Os fascismos são, finalmente, regimes frágeis. Dependem da propaganda obsessiva e da supressão de vozes dissidentes, por parte de uma poderosa polícia política. Dito à portuguesa, não há fascismo sem Pide, sem prisões arbitrárias, sem tortura, sem assassinatos de opositores. 
Os fascistas são maus governantes. Arruínam os seus países com corrupção, governo irracional e incompetência. A sua permanência no poder seria breve, se não fossem os poderosos aparelhos repressivos de que se rodeiam. 
Que mais temem os fascistas? Temem a normalidade, na qual a sua incrível incompetência, corrupção e governo ruinoso se torna mais transparente, sem a distração da propaganda paranóica e do jogo do medo, através das ameaças militares, terroristas ou outras.

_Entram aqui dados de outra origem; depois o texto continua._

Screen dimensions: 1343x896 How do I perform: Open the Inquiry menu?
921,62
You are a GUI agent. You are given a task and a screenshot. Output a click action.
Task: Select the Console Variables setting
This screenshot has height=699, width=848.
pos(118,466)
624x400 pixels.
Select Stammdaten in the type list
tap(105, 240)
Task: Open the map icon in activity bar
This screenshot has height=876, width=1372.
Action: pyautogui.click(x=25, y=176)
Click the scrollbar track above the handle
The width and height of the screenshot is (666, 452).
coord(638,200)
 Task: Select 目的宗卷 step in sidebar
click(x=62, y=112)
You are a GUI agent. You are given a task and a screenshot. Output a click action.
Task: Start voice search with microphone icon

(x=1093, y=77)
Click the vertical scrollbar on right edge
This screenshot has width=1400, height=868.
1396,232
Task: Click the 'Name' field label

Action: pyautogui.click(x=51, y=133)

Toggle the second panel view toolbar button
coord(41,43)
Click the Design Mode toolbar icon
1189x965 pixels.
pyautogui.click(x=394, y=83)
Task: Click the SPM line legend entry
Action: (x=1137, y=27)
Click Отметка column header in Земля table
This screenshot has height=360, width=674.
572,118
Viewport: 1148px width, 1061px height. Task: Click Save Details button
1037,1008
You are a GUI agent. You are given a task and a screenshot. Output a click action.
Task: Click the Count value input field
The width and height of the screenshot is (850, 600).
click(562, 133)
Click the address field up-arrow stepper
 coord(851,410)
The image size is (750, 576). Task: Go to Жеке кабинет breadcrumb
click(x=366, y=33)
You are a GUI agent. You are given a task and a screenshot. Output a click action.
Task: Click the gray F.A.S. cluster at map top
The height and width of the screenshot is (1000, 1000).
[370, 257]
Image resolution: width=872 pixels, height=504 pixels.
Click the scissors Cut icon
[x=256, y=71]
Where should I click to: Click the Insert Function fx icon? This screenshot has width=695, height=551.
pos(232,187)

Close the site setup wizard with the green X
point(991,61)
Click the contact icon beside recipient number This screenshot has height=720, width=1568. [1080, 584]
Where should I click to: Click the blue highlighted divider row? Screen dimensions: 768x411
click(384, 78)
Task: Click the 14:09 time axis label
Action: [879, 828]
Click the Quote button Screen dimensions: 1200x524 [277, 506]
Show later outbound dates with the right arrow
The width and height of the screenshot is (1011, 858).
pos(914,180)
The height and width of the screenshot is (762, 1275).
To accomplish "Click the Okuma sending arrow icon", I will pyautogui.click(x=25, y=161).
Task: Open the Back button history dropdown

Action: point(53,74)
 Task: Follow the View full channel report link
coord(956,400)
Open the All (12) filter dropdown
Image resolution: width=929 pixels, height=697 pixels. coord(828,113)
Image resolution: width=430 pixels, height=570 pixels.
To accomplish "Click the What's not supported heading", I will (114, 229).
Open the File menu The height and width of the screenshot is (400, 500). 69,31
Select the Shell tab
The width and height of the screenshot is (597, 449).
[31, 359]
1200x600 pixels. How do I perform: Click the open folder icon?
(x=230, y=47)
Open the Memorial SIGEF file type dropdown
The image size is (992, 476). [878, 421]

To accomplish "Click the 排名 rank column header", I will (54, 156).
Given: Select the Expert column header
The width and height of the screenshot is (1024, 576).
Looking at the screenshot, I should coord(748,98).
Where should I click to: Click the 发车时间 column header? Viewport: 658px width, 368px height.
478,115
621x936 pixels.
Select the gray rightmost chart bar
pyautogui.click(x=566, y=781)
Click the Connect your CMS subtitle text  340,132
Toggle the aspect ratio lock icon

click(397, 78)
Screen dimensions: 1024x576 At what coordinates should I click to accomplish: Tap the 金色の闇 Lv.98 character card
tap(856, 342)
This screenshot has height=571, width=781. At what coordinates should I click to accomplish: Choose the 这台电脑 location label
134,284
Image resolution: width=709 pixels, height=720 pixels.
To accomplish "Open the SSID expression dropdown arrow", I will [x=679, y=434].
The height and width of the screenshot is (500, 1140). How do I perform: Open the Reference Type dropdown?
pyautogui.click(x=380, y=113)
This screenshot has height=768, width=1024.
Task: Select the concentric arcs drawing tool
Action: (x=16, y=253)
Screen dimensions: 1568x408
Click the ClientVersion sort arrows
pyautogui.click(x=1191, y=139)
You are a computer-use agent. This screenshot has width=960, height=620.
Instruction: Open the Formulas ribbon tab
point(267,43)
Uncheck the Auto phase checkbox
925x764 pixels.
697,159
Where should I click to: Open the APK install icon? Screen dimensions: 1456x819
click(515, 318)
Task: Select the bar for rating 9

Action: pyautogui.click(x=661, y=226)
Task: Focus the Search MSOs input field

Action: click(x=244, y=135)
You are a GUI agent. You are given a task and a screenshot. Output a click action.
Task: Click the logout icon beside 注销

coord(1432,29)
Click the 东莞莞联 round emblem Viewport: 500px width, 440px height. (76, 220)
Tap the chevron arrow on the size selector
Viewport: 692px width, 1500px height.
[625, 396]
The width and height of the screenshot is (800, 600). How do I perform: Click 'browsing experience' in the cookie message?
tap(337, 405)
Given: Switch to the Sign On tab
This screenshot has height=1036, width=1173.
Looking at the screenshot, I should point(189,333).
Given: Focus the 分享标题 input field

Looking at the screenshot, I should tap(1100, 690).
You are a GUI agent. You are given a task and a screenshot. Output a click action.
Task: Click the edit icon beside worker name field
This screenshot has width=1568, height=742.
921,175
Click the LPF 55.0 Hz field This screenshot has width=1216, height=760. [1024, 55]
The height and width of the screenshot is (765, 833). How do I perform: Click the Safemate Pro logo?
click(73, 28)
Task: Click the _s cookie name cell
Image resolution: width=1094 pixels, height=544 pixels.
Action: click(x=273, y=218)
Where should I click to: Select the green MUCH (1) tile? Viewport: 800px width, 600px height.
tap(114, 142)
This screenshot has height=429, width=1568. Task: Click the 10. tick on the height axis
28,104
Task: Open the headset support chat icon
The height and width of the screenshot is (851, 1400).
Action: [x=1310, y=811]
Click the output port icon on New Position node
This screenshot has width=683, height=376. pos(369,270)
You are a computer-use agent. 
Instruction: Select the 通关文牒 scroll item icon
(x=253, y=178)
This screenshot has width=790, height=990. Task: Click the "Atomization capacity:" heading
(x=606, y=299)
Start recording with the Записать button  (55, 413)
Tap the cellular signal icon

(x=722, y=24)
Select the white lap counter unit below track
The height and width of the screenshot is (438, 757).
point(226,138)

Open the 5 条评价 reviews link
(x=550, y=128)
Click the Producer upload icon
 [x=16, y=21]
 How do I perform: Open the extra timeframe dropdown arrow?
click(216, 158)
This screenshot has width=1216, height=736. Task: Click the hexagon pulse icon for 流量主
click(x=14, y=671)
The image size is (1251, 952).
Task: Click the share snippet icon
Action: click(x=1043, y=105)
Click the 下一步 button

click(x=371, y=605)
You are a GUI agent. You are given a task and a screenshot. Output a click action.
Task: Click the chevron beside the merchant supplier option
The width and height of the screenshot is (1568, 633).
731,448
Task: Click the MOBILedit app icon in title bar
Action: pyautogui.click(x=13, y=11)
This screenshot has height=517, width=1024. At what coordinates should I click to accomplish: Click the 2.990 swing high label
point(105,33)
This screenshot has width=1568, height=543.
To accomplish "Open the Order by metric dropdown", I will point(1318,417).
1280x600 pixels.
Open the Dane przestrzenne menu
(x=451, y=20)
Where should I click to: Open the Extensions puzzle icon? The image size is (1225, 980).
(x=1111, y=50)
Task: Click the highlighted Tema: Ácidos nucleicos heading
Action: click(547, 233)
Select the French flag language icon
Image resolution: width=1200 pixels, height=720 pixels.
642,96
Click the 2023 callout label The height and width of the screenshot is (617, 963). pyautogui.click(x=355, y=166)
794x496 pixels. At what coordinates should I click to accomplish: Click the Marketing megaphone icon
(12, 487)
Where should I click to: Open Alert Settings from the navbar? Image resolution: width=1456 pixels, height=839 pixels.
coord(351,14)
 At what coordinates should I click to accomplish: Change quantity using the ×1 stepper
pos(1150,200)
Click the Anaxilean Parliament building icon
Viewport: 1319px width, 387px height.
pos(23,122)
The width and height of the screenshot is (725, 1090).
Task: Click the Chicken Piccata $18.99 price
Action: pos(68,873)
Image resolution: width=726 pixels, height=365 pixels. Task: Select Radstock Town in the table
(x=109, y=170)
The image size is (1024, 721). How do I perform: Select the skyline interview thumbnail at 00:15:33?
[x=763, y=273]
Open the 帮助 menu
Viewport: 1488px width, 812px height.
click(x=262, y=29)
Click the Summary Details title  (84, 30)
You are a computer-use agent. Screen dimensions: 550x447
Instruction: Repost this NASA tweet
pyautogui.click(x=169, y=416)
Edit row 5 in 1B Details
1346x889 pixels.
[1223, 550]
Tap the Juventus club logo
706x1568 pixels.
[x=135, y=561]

Temem que o seu povo aproveite uma crise qualquer para recuperar a democracia e os pôr a mexer. Essa é a ameaça real para os ditadores.
Os fascistas sabem que, por mais que as suas propagandas digam o contrário, a democracia continua na moda, há países em que funciona e os cidadãos submetidos aos ditadores, se pudessem, gostariam de também ter uma. As ideias teimam em circular apesar da censura e das fronteiras e, finalmente, não há machado que corte a raiz ao pensamento.
O que os ditadores mais temem é que, no meio de uma crise, os protestos se tornem demasiado grandes, o aparelho repressivo se recuse a atacar mais os cidadãos e eles próprio se encontrem, de repente, no exílio ou mortos. É aquilo a que Putin chama, com enorme acinte, uma revolução às cores.